→ **Objective**
Please copy every line of this listing below, exactly as each one appears.

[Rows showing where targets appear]
--*--
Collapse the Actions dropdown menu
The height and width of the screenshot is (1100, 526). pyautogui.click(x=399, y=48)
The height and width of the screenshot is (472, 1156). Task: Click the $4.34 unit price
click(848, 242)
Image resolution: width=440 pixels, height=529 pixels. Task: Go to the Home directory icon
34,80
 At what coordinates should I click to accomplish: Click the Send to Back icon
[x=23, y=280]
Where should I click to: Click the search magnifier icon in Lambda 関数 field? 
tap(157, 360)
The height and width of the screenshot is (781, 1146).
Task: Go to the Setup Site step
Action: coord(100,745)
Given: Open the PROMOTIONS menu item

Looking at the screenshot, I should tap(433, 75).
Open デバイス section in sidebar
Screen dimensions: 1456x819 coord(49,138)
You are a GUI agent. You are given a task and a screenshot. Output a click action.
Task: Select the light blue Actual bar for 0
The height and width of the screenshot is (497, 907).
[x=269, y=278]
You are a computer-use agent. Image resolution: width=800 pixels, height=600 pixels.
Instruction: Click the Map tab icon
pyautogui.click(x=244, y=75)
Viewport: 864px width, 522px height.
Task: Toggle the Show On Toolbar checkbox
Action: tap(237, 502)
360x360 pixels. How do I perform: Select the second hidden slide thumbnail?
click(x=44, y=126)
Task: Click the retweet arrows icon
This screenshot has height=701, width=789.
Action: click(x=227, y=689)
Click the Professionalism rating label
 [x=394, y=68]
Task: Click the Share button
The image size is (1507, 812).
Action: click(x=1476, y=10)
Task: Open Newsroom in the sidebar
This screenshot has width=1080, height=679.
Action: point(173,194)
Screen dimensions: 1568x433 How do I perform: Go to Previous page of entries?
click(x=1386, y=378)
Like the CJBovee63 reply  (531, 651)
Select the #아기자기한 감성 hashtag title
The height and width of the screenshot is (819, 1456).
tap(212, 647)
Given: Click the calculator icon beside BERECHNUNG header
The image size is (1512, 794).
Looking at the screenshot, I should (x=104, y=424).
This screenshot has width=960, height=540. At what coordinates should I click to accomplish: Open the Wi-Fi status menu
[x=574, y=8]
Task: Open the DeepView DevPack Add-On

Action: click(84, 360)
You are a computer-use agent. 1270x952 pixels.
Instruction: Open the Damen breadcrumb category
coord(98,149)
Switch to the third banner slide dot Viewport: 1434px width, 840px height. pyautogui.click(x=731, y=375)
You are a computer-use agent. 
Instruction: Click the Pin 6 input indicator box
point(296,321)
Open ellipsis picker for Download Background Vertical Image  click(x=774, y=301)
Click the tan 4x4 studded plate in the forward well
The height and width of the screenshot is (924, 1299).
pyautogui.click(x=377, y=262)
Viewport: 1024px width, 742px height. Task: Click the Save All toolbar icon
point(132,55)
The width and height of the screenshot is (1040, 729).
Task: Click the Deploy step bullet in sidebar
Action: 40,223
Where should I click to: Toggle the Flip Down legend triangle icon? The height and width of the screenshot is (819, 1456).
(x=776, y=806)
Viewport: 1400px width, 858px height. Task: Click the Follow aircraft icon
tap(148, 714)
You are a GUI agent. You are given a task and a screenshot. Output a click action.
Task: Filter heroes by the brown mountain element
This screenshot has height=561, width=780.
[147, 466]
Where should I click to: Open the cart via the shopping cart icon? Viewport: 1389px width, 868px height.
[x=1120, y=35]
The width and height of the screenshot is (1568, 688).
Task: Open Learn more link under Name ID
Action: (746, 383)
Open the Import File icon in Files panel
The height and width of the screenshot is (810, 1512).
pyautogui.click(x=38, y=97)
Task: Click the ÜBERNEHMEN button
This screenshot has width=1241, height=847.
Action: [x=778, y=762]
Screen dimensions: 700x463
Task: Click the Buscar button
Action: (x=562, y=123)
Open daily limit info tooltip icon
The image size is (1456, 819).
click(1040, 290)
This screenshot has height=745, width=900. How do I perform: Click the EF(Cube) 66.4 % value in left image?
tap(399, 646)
--*--
→ **Complete response**
Collapse the Actions dropdown menu
The height and width of the screenshot is (1100, 526). pyautogui.click(x=399, y=48)
The height and width of the screenshot is (472, 1156). Task: Click the $4.34 unit price
click(848, 242)
Image resolution: width=440 pixels, height=529 pixels. Task: Go to the Home directory icon
34,80
 At what coordinates should I click to accomplish: Click the Send to Back icon
[x=23, y=280]
Where should I click to: Click the search magnifier icon in Lambda 関数 field? 
tap(157, 360)
The height and width of the screenshot is (781, 1146).
Task: Go to the Setup Site step
Action: coord(100,745)
Given: Open the PROMOTIONS menu item

Looking at the screenshot, I should tap(433, 75).
Open デバイス section in sidebar
Screen dimensions: 1456x819 coord(49,138)
You are a GUI agent. You are given a task and a screenshot. Output a click action.
Task: Select the light blue Actual bar for 0
The height and width of the screenshot is (497, 907).
[x=269, y=278]
You are a computer-use agent. Image resolution: width=800 pixels, height=600 pixels.
Instruction: Click the Map tab icon
pyautogui.click(x=244, y=75)
Viewport: 864px width, 522px height.
Task: Toggle the Show On Toolbar checkbox
Action: tap(237, 502)
360x360 pixels. How do I perform: Select the second hidden slide thumbnail?
click(x=44, y=126)
Task: Click the retweet arrows icon
This screenshot has height=701, width=789.
Action: click(x=227, y=689)
Click the Professionalism rating label
 [x=394, y=68]
Task: Click the Share button
The image size is (1507, 812).
Action: click(x=1476, y=10)
Task: Open Newsroom in the sidebar
This screenshot has width=1080, height=679.
Action: point(173,194)
Screen dimensions: 1568x433 How do I perform: Go to Previous page of entries?
click(x=1386, y=378)
Like the CJBovee63 reply  (531, 651)
Select the #아기자기한 감성 hashtag title
The height and width of the screenshot is (819, 1456).
tap(212, 647)
Given: Click the calculator icon beside BERECHNUNG header
The image size is (1512, 794).
Looking at the screenshot, I should (x=104, y=424).
This screenshot has width=960, height=540. At what coordinates should I click to accomplish: Open the Wi-Fi status menu
[x=574, y=8]
Task: Open the DeepView DevPack Add-On

Action: click(84, 360)
You are a computer-use agent. 1270x952 pixels.
Instruction: Open the Damen breadcrumb category
coord(98,149)
Switch to the third banner slide dot Viewport: 1434px width, 840px height. pyautogui.click(x=731, y=375)
You are a computer-use agent. 
Instruction: Click the Pin 6 input indicator box
point(296,321)
Open ellipsis picker for Download Background Vertical Image  click(x=774, y=301)
Click the tan 4x4 studded plate in the forward well
The height and width of the screenshot is (924, 1299).
pyautogui.click(x=377, y=262)
Viewport: 1024px width, 742px height. Task: Click the Save All toolbar icon
point(132,55)
The width and height of the screenshot is (1040, 729).
Task: Click the Deploy step bullet in sidebar
Action: 40,223
Where should I click to: Toggle the Flip Down legend triangle icon? The height and width of the screenshot is (819, 1456).
(x=776, y=806)
Viewport: 1400px width, 858px height. Task: Click the Follow aircraft icon
tap(148, 714)
You are a GUI agent. You are given a task and a screenshot. Output a click action.
Task: Filter heroes by the brown mountain element
This screenshot has height=561, width=780.
[147, 466]
Where should I click to: Open the cart via the shopping cart icon? Viewport: 1389px width, 868px height.
[x=1120, y=35]
The width and height of the screenshot is (1568, 688).
Task: Open Learn more link under Name ID
Action: (746, 383)
Open the Import File icon in Files panel
The height and width of the screenshot is (810, 1512).
pyautogui.click(x=38, y=97)
Task: Click the ÜBERNEHMEN button
This screenshot has width=1241, height=847.
Action: [x=778, y=762]
Screen dimensions: 700x463
Task: Click the Buscar button
Action: (x=562, y=123)
Open daily limit info tooltip icon
The image size is (1456, 819).
click(1040, 290)
This screenshot has height=745, width=900. How do I perform: Click the EF(Cube) 66.4 % value in left image?
tap(399, 646)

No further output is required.